[BEGIN Supplied text]

- Born: Calvin L. Hicks August 18, 1933 Boston, Massachusetts, U.S.
- Died: August 25, 2013 (aged 80) New York, U.S.
- Occupations: Journalist; activist; editor; music educator;

= Calvin Hicks (journalist) =

American journalist, activist, editor, and music educator

Calvin L. Hicks (August 18, 1933 – August 25, 2013) was an African-American journalist, activist, editor, and music educator. He died in New York.

==Life==
Born in Boston, United States, Hicks wrote for the Boston Chronicle while still in high school. He graduated from Drake University. After writing for the Baltimore Afro-American newspaper, he moved to New York City where in 1960, he founded and chaired the On Guard Committee for Freedom, a Black nationalist literary organization on the Lower East Side. Its members included Nannie and Walter Bowe, Harold Cruse, Amiri Baraka, Tom Dent, Rosa Guy, Joe Johnson, Archie Shepp, and Sarah Wright, among others. The organization viewed the liberation of Africa as part of the struggle for Black liberation in the United States. On Guard went on to publish their own newspaper with Hicks as the editor.

[END Supplied text]
[BEGIN Entries shown]

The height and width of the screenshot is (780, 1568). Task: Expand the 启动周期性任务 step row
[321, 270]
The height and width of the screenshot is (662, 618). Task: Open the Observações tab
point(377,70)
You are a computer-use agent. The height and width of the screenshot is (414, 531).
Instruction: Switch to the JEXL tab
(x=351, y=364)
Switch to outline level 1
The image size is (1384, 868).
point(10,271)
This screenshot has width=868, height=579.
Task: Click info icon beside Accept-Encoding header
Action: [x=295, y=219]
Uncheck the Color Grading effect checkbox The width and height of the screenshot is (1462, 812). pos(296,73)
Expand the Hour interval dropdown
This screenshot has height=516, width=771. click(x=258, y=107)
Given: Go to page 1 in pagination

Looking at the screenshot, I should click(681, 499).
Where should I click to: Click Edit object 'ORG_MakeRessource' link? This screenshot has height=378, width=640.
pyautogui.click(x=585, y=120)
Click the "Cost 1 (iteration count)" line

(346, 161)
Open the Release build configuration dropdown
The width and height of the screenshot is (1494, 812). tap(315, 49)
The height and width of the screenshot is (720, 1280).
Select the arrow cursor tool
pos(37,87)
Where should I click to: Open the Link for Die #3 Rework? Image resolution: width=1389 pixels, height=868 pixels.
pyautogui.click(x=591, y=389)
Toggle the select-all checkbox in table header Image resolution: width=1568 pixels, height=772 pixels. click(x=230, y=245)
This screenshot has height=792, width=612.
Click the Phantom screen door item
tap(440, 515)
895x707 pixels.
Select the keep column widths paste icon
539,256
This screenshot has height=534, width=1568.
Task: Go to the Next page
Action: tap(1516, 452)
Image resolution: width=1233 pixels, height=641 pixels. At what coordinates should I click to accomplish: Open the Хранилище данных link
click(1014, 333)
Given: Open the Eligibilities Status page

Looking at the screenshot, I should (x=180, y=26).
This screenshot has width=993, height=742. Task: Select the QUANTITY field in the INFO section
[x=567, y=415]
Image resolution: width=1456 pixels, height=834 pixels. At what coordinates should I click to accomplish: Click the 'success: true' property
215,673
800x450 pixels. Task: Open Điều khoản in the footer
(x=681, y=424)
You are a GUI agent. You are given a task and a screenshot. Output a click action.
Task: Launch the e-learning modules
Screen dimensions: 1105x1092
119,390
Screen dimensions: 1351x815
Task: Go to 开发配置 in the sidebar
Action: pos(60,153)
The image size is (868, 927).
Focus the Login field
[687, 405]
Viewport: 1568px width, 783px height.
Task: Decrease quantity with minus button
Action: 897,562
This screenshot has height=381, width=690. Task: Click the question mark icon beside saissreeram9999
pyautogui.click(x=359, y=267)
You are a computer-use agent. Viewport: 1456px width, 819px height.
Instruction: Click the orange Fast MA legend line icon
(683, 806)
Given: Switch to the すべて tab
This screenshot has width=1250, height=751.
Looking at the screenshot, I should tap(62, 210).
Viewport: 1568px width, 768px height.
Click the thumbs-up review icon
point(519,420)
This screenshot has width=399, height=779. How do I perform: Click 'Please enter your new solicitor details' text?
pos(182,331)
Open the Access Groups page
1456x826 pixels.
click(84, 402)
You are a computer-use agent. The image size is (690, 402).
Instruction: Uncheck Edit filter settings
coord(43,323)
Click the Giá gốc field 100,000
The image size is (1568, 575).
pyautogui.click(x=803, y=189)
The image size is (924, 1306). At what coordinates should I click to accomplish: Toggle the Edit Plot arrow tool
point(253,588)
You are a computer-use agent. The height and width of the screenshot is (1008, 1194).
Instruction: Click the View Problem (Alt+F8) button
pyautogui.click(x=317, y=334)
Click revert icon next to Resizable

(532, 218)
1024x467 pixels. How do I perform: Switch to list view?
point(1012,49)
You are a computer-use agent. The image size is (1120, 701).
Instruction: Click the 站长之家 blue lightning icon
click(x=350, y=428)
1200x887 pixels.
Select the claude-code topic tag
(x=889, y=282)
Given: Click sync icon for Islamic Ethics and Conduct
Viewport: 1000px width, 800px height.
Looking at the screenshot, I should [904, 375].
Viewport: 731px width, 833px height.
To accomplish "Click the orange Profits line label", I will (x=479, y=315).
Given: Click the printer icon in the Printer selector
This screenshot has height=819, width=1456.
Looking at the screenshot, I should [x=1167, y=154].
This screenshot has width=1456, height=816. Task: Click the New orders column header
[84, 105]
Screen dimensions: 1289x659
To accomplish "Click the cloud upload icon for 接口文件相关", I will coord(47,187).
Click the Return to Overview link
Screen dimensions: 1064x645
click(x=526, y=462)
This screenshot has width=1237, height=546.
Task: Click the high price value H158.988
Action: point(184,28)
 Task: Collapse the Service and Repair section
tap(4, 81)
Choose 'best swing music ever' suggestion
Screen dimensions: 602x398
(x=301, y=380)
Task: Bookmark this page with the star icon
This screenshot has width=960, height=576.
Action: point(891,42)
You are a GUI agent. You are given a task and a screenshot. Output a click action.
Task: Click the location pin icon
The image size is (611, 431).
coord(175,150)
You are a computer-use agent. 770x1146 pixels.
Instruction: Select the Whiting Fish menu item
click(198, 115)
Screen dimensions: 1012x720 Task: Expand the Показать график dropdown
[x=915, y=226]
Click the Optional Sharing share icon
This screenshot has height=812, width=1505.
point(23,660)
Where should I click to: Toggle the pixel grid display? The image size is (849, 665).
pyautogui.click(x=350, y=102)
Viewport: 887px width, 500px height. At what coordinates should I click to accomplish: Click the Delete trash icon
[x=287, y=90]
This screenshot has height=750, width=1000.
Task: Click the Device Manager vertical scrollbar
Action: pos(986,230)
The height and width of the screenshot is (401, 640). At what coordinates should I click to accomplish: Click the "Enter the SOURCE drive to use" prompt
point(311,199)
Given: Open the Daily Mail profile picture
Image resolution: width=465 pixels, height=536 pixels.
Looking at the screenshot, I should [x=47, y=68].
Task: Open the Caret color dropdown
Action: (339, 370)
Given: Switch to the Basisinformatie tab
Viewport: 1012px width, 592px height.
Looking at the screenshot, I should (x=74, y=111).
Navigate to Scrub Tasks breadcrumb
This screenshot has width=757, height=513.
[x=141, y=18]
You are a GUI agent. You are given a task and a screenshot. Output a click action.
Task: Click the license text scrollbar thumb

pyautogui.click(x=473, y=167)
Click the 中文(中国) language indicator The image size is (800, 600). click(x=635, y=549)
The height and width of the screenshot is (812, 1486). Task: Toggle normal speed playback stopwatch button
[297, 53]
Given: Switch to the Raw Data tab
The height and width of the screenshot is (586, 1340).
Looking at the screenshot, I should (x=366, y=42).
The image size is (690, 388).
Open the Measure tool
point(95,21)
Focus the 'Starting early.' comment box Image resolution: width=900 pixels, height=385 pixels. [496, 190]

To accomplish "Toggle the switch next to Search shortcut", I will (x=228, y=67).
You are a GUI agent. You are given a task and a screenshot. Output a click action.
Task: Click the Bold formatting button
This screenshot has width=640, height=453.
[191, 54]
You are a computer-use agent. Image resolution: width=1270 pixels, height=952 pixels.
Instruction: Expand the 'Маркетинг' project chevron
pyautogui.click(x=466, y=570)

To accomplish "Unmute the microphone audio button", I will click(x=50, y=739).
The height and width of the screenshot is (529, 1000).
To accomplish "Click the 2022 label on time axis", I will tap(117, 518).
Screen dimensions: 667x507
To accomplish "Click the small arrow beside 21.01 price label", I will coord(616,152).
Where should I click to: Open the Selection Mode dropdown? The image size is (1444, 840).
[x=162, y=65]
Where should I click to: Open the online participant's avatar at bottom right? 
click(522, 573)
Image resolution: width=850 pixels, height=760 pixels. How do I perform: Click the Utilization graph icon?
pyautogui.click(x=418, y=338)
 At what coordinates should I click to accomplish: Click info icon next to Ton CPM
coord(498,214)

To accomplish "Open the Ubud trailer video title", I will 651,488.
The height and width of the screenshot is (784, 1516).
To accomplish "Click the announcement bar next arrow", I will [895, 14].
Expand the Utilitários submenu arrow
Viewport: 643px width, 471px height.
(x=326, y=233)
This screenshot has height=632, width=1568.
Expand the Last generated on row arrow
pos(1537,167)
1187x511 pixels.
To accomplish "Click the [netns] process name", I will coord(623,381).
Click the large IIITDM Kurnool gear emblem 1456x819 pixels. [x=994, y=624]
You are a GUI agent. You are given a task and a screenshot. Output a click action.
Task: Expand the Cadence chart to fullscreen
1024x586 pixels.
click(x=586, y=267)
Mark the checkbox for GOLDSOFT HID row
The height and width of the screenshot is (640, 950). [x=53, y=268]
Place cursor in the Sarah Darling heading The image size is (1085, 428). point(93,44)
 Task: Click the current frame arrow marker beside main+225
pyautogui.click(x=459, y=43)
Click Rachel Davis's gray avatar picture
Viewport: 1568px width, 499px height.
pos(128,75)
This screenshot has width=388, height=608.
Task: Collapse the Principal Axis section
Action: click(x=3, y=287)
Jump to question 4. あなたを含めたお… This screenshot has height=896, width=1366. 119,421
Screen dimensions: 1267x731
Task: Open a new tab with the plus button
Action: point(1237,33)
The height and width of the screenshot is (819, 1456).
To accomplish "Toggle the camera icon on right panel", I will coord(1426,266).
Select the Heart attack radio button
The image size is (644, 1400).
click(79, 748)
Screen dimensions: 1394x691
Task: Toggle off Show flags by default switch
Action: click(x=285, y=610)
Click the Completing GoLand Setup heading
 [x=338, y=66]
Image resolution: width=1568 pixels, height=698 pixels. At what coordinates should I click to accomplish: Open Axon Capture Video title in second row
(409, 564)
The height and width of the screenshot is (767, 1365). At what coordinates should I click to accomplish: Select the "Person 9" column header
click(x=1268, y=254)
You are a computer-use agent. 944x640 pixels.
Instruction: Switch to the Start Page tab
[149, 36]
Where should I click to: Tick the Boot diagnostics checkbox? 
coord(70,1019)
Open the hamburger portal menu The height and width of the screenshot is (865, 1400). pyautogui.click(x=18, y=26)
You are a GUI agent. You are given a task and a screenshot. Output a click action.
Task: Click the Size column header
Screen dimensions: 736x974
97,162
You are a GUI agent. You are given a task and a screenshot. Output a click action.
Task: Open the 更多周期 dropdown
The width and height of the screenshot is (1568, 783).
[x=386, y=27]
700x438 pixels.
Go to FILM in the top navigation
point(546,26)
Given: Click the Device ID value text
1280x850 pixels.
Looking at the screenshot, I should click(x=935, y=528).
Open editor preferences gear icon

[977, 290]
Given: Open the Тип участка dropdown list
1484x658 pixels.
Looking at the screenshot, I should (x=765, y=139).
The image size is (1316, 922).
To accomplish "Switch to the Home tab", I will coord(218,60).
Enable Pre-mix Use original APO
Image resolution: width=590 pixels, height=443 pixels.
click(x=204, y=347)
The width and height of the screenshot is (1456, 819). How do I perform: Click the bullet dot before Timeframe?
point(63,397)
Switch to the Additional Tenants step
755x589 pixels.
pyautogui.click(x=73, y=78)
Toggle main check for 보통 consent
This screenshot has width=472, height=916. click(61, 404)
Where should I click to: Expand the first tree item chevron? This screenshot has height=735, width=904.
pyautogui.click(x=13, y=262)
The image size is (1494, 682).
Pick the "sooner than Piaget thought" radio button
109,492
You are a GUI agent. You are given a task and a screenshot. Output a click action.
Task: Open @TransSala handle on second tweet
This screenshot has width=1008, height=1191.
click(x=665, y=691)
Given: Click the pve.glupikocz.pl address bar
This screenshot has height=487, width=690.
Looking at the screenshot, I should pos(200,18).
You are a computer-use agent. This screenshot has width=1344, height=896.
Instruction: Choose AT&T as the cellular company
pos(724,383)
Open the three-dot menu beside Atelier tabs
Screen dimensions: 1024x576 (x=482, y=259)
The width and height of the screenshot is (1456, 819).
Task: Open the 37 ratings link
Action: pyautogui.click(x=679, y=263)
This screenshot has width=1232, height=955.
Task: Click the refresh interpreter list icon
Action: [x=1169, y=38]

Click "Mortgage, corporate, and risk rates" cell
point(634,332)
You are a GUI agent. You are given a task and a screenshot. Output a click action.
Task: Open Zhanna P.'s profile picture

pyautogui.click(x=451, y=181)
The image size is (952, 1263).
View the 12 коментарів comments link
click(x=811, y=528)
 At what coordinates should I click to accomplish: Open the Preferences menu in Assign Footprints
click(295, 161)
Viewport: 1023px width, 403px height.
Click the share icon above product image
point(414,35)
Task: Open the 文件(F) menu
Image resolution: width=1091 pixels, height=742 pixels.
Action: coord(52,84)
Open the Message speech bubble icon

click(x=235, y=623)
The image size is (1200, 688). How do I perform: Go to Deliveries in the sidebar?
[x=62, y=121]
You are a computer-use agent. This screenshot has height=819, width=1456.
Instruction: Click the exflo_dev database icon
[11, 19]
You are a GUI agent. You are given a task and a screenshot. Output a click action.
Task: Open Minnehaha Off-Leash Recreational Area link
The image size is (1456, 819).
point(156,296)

[END Entries shown]

* **Task to carry out**
Translate this sentence from the Calvin Hicks text into Spanish: "The organization viewed the liberation of Africa as part of the struggle for Black liberation in the United States."

* **Result of the task**
La organización consideraba la liberación de África como parte de la lucha por la liberación negra en los Estados Unidos.